Purges en Turquie: liberté conditionnelle pour une universitaire en grève de la faim (avocat)

Ankara - Un tribunal d'Ankara a condamné vendredi une universitaire en grève de la faim depuis mars pour contester son limogeage dans le cadre des purges post-putsch manqué de 2016, mais a ordonné sa remise en liberté conditionnelle dans l'attente de son jugement en appel, a annoncé à l'AFP l'un de ses avocats.

Le tribunal a condamné Nuriye Gülmen à 6 ans et 3 mois d'emprisonnement, a déclaré Me Omer Faruk Eminagaoglu. Elle est accusée d'appartenance au DHKP-C, un groupuscule d'extrême gauche classé "terroriste" par Ankara ainsi que Bruxelles et Washington.

La jeune femme de 35 ans devait sortir dans la soirée de l'hôpital d'Ankara où elle est détenue en soins intensifs depuis septembre.

Le juge a en revanche ordonné l'abandon des charges contre l'enseignant Semih Özakça, jugé dans le cadre de la même affaire mais qui avait lui été libéré au cours d'une précédente audience en octobre.

Les deux enseignants, arrêtés en mai, sont devenus l'un des symboles des plus de 140.000 personnes, dont des professeurs, des magistrats et des militaires, limogées ou suspendues dans le cadre des purges lancées après le putsch avorté du 15 juillet 2016.

Après avoir appris leur limogeage par décret-loi, Mme Gülmen et M. Özakça avaient lancé des manifestations quotidiennes dans le centre-ville d'Ankara avant d'entamer le 9 mars une grève de la faim, refusant toute alimentation en dehors d'eau sucrée et salée, de tisanes et de vitamine B1.
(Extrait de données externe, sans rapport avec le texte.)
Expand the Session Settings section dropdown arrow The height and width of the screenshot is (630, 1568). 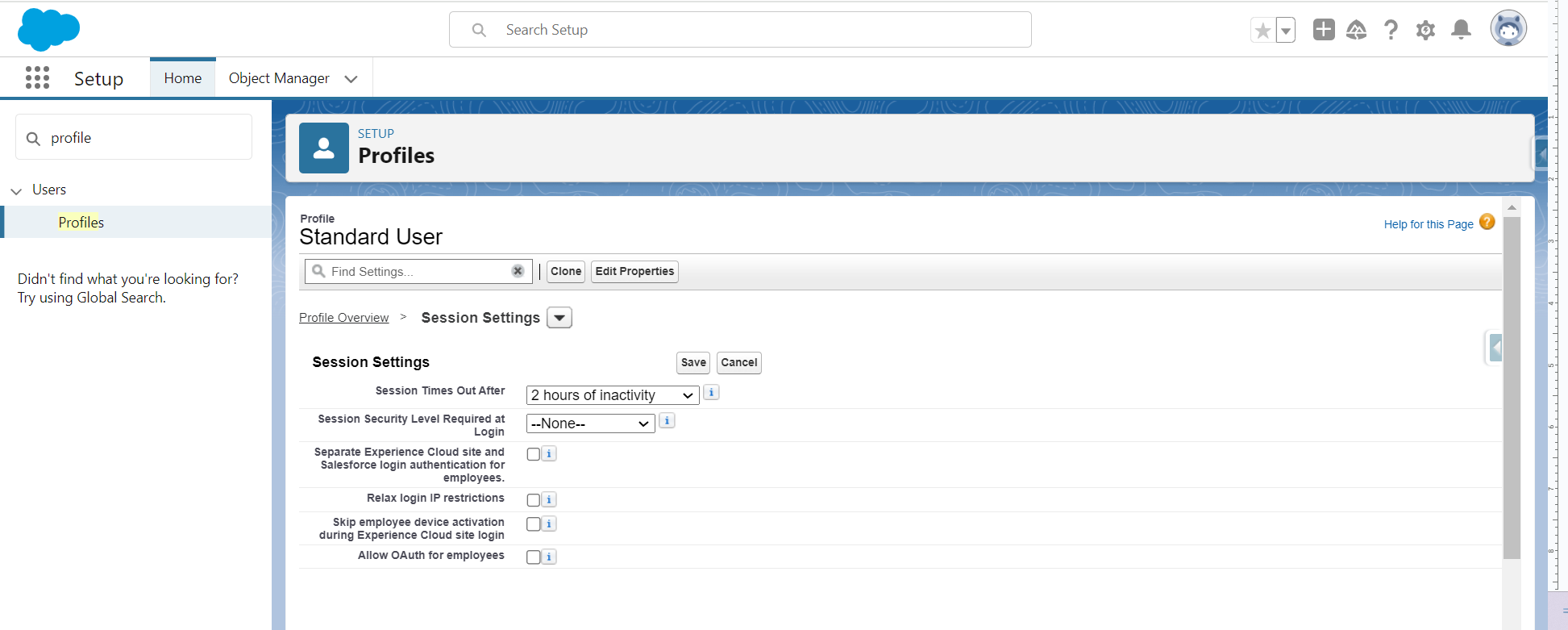(x=559, y=318)

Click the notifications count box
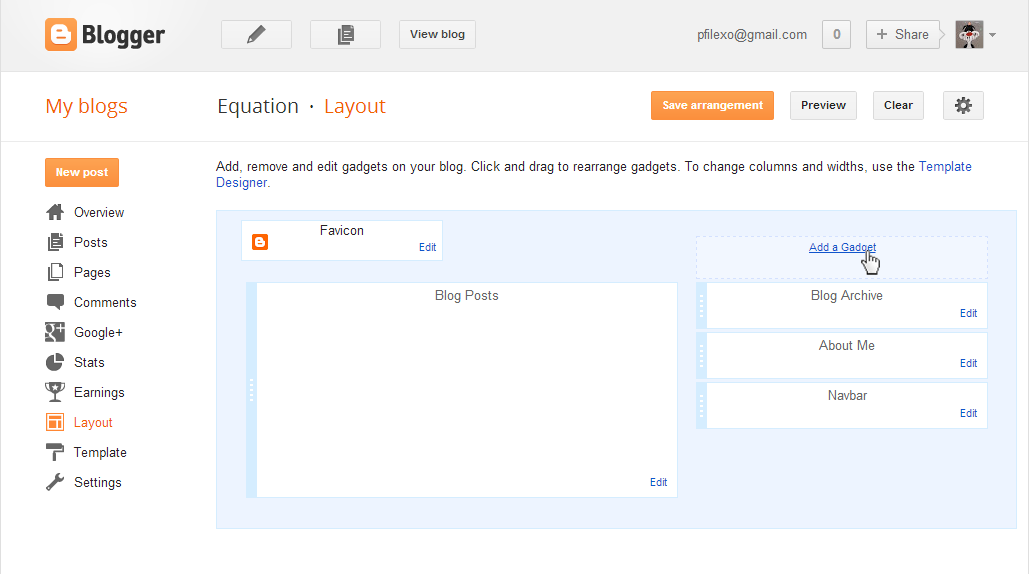point(836,34)
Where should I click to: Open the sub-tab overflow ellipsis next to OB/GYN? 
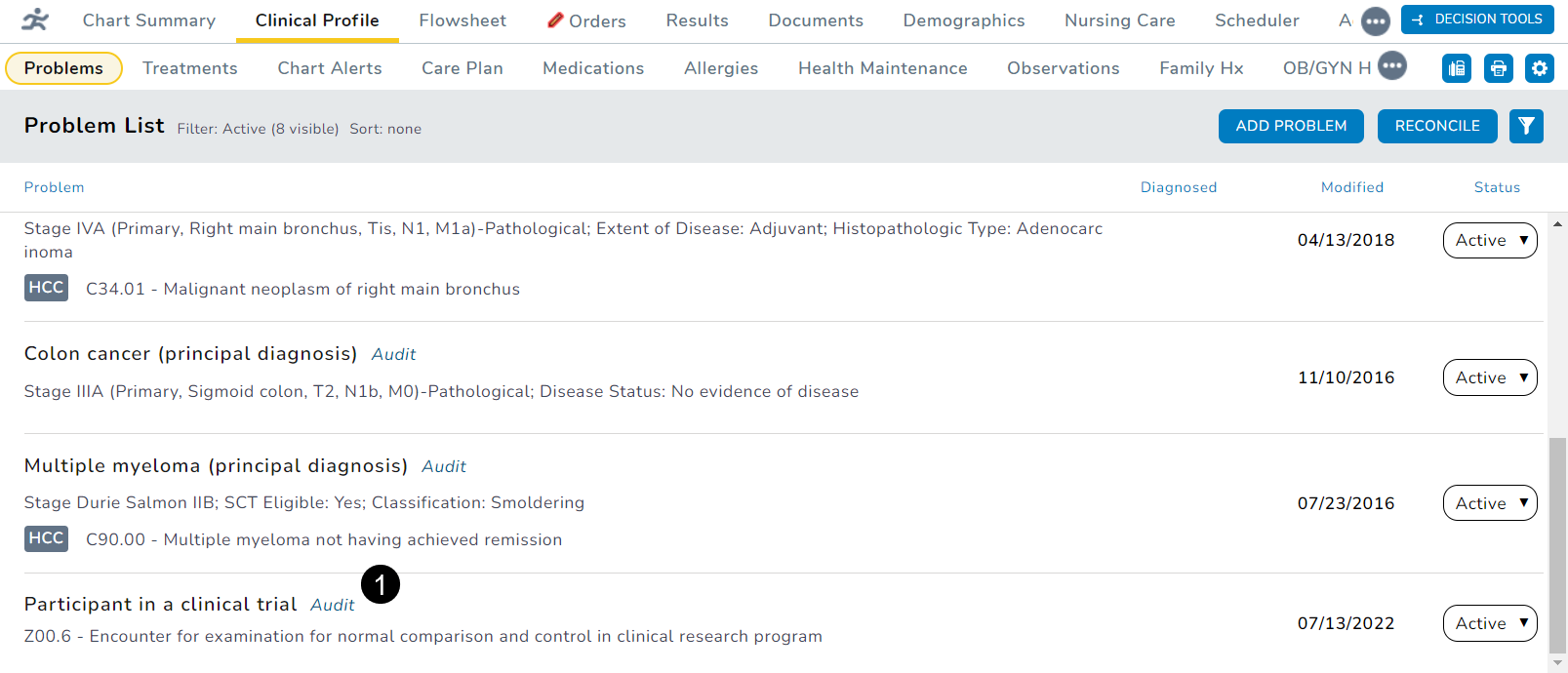point(1392,66)
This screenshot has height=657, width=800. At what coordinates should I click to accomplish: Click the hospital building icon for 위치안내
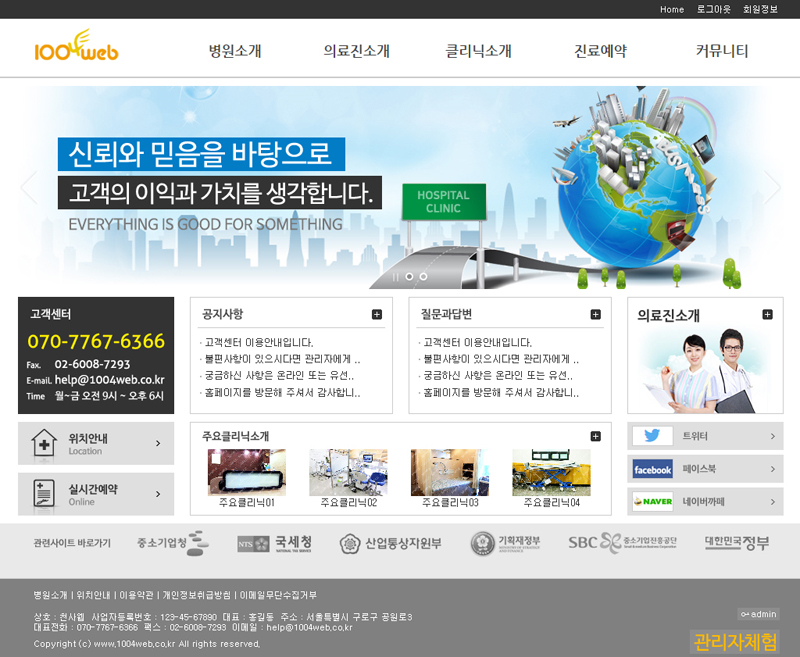tap(44, 443)
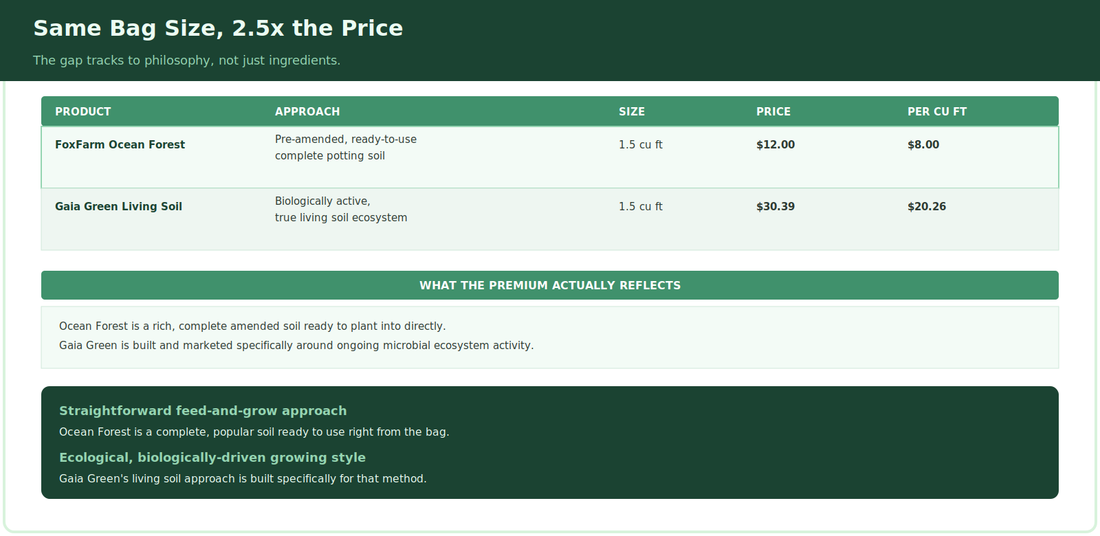Click the $20.26 per cubic foot value
The height and width of the screenshot is (536, 1100).
927,206
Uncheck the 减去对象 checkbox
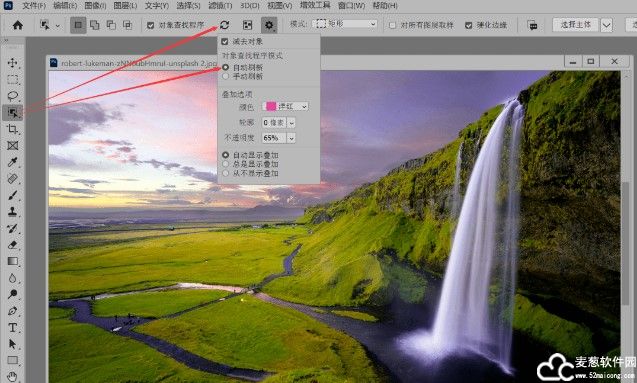Viewport: 637px width, 383px height. (x=225, y=41)
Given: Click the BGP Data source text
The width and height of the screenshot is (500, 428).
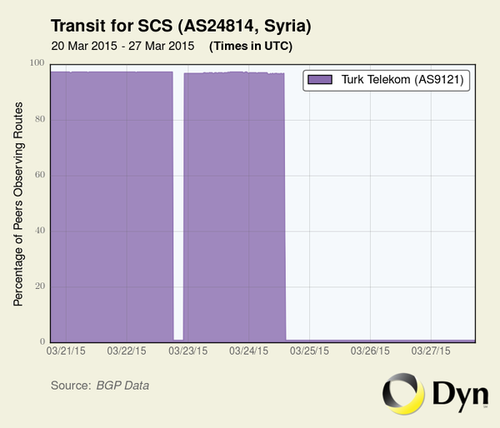Looking at the screenshot, I should pyautogui.click(x=123, y=386).
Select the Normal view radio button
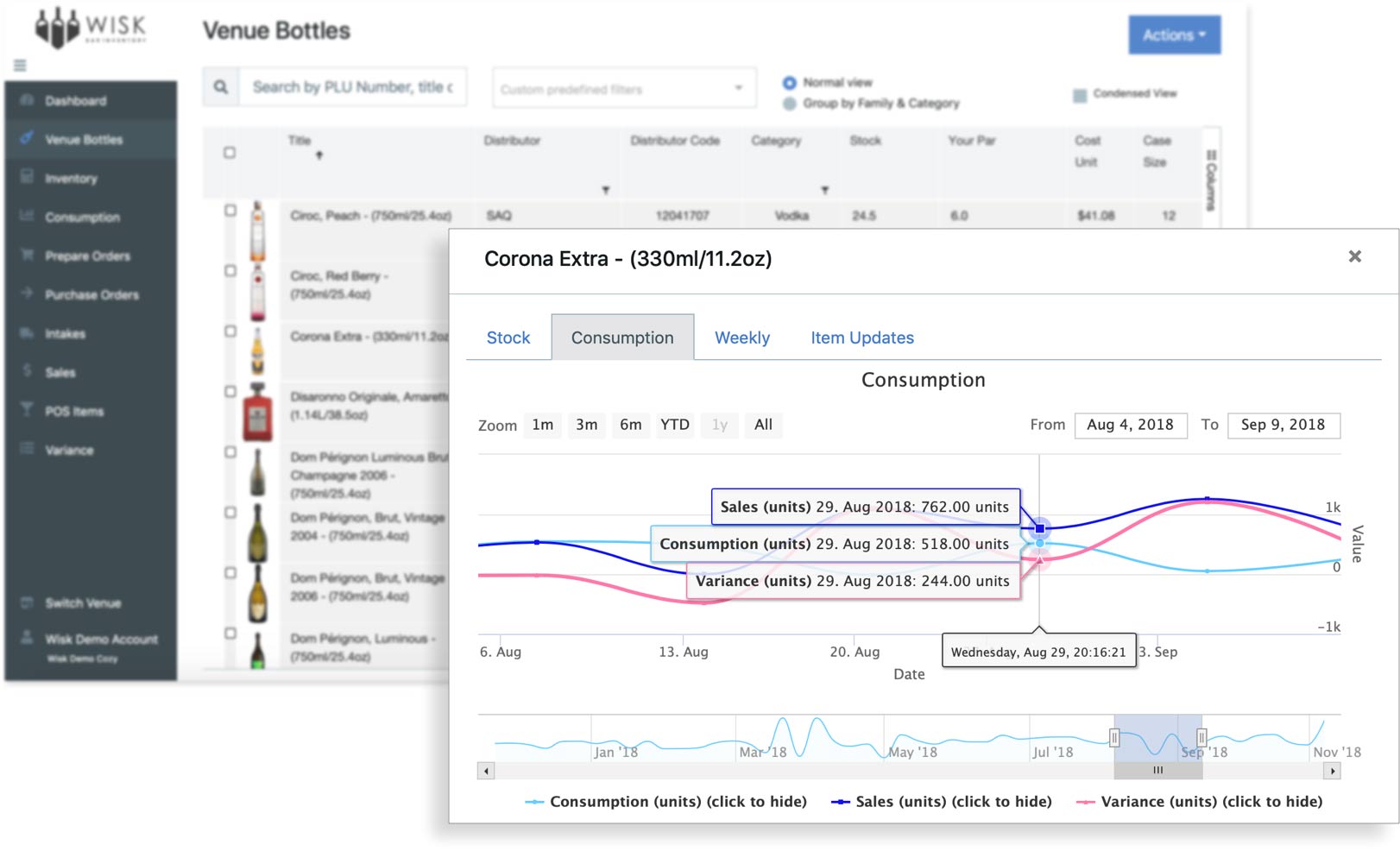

Les proches de Mme Gülmen ont à plusieurs reprises tiré la sonnette d'alarme sur son état de santé.

Plus de 50.000 personnes ont également été arrêtées dans le cadre des purges lancées par le gouvernement qui impute la tentative de coup d'Etat au prédicateur Fethullah Gülen, installé aux Etats-Unis et qui nie toute implication.